The external administrations in question were substantially
complete and accordingly a consolidated court application was
the most appropriate mechanism to effect the restructuring
with minimum expense. (ii) Second and
third applications Similar submissions
were advanced with respect to the deed administrators and
trustees proposed under the second application. Pursuant
to section 449D of the Act and the decision of Barrett J in Re
Application of Vouris (2004) 49 ACSR 543, it was noted that
the court can make a prospective order appointing a deed
administrator contingent upon a vacancy being created by the
resignation of a deed administrator. Reference was made
also to section 447A as providing the court with a very wide
power to make such an order as it thinks appropriate.

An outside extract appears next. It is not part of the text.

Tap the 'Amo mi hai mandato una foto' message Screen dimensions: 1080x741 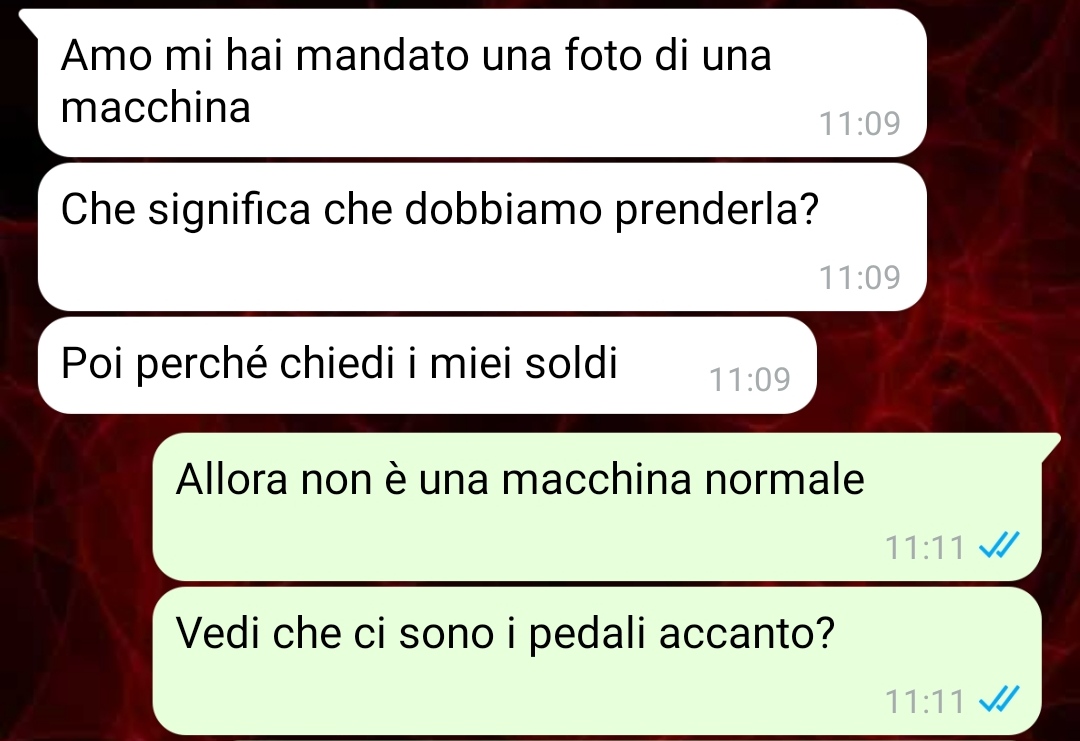[x=482, y=83]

French J adopted the reasoning of Barrett J who considered
that the powers conferred on the court by section 447A of the
Act were wide enough to give the court power to appoint a
joint and several deed administrator. In relation
to the Creditors' Trusts, the court relied upon section 93 of
the Trustees Act under which an existing or incumbent trustee
could bring to the court an application under section 77 of
that Act. With respect to the resignation of
Rocke as a joint and several deed administrator, reference was
made to the difficulty identified by Barrett J in Vouris where
a joint and several liquidator resigns leaving only one of the
joint and several liquidators remaining. Barrett J held that
two options were available to the court in such circumstances,
either:
- appointing a second liquidator jointly and severally to
fill the vacancy; or
- removing the remaining jointly and severally appointed
liquidator and then appointing the remaining liquidator as a
sole liquidator.
The plaintiffs submitted that, in
the case of a deed of administration, the difficulties
identified in Vouris would not arise where two or more deed
administrators remained jointly and severally appointed.

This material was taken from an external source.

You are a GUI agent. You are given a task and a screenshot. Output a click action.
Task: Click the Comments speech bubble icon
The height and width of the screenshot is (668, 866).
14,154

The plaintiffs submitted that Birch and Read remained jointly
and severally appointed deed administrators of the companies
from which Rocke had offered his resignation, so that no
vacancy in the office of a joint and several deed
administrator arose by reason of that resignation.
In addition, the court agreed that the interests
of creditors would not be prejudiced by virtue of the proposed
orders relating to the deeds of administration and the
creditors' trusts. In relation to the recourse available
to creditors, French J stated that "notification and the
liberty to apply would give any objecting creditor an
opportunity to approach the court". By
virtue of similar submissions canvassed previously, the court
found it unnecessary to restate its support for the
submissions made in relation to the third
application. In support of both the second and
third applications, the court adopted similar evidence
submitted in relation to ensuring the continuity of each
respective external administration. In this regard the
court found that there were adequate controls and,
significantly, knowledgeable replacement administrators
proposed to effect completion of the respective
administrations. The court adopted similar submissions
with regard to cost savings to justify the approval of the
external administrations. (iii)
Applications granted The court allowed
the plaintiffs' applications for orders giving effect to the
proposed replacements of the various liquidators,
administrators and trustees. French J noted:
In my opinion orders giving effect to the
proposed replacements of the various liquidators,
administrators and trustees can and should be made. In
relation to the application under the Trustees Act I regard
that application as falling within the accrued jurisdiction
of the court by reason of the close connection between the
Creditors' Trusts and the Deeds of Company Arrangement to
which they related. The replacement of the trustees arises
out of the same set of events as has given rise to the
application for the appointment of new liquidators and deed
administrators. In relation to costs, however, the
court declined to allow the costs of reorganisation to be
regarded as an incident of the administrations.
According to his Honour:
It is quite inappropriate that costs flowing
from a voluntary restructuring of the firm whose members
have assumed these various offices should effectively be
visited upon creditors... The costs orders will be refused
and I will make orders to make it clear that these costs are
not recoverable out of the assets of the companies or trusts
affected by them.
3.12 Corporate liability in
respect of vehicle overloading offences
(By
Sara Georgandas and John O'Grady, Corrs Chambers
Westgarth) ThThe Roads and Traffic Authority of
New South Wales v Alto Rural Pty Ltd [2007] NSWSC 1123, New
South Wales Supreme Court, Associate Justice Malpass, 16
October 2007
http://cclsr.law.unimelb.edu.au/judgments/states/nsw/2007/october/2007nswsc1123.htm or http://cclsr.law.unimelb.edu.au/judgments/search/advcorp.asp (a)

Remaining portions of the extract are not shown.